Es bueno que menciones la palabra referentes. Si lo llevamos al plano de las ideas, creo que la historia de El rodeo nace precisamente de una economía de referentes. Pero más bien de una encerrona, o crisis, o asfixia de referentes. Por ejemplo, últimamente me suelo hacer la pregunta por la elección del marxismo como ideología personal. Me pregunto si es que muchas de las personas que se dicen comunistas en Cuba pueden decir que eligieron ser comunistas. ¿Consideraron alguna vez otra teoría o doctrina política? Creo que en Cuba hay muy pocas posibilidades de que esto suceda. Pero, ¿qué es considerar? No es solo mirar desde lejos. Porque mirar desde lejos es reducir, leer extractos, resúmenes. Considerar es habitar esa otra teoría, sentir simpatía, curiosidad. No hay otro modo de habitar que no sea de alguna manera perderse en ello, amar, apreciar algo, hasta que ocurre un hartazgo, una revelación, o desamorío, que nos saca de ese lugar. Así que elegir implica un dilema, una fiebre, una cierta pasión y luego una liberación, un desarraigo. Eso describe mis elecciones en El rodeo: es una experiencia que regresa de un hartazgo.

▸ MATERIAL PROPORCIONADO
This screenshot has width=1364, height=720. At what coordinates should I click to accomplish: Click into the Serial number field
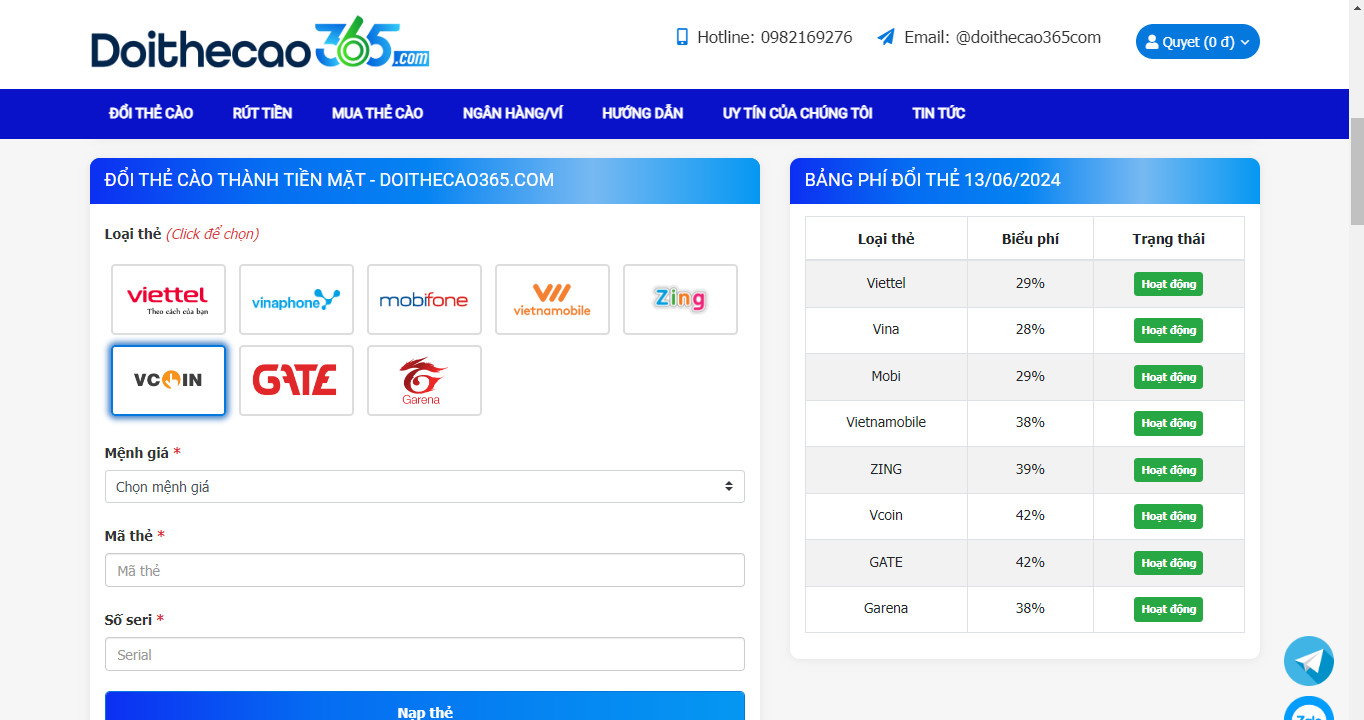(424, 654)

▸ INSTRUCCIÓN ESCRITA 1
Según el texto sobre El rodeo, ¿qué implica elegir?
▸ INSTRUCCIÓN ESCRITA 2
Retoma el texto sobre El rodeo y continúalo a partir de su última oración.
Los datos no intervienen en esto.

▸ RESPUESTA 1
Elegir implica un dilema, una fiebre, una cierta pasión y luego una liberación, un desarraigo.

▸ RESPUESTA 2
En esta historia específicamente hay un rechazo a cierto realismo ya establecido de fuerte vocación política. Escribir una historia siempre es para mí una lucha contra los referentes que percibo totalizan el arte; en este caso, se trata de eso que uno suele decir: no sé tanto qué quiero, sino lo que no quiero. Entonces la cosa está en que mis verdaderos referentes, los más cristalizados, son los que representan ese cine que no quiero hacer. No quiero hacer una película como Fresa y chocolate, ni como Camionero, ni como La obra del siglo, por hablar solo de películas que me gustaron, y que me parecen necesarias. Busco algo cuya complejidad no sea dependiente o subsidiario del teatro de operaciones políticas cubano. Y que su sabor lleve a una experiencia diferente.

Así que lo que hago es crearme una autonomía, una estructura que se crea libre –no me importa cuán inútil pueda parecer–, independiente de estas fuerzas de acción y reacción. Creo que eso está en todas mis pelis. En todas puedes sacar la historia y colocarla en otro país. Funcionaría igual. De ahí mi gusto por el policíaco, por el género fantástico, la ciencia ficción o la filosofía. En ellos el autor puede crearse un dispositivo independiente, pongamos que de laboratorio, puede trazar conjeturas, hipótesis, fundar de punta a cabo todo lo que sucede en la historia, puede administrar incluso el vínculo con la realidad real, puede matar a personajes históricos que siguieron vivos, y desenterrar a muertos. Se trata de eso.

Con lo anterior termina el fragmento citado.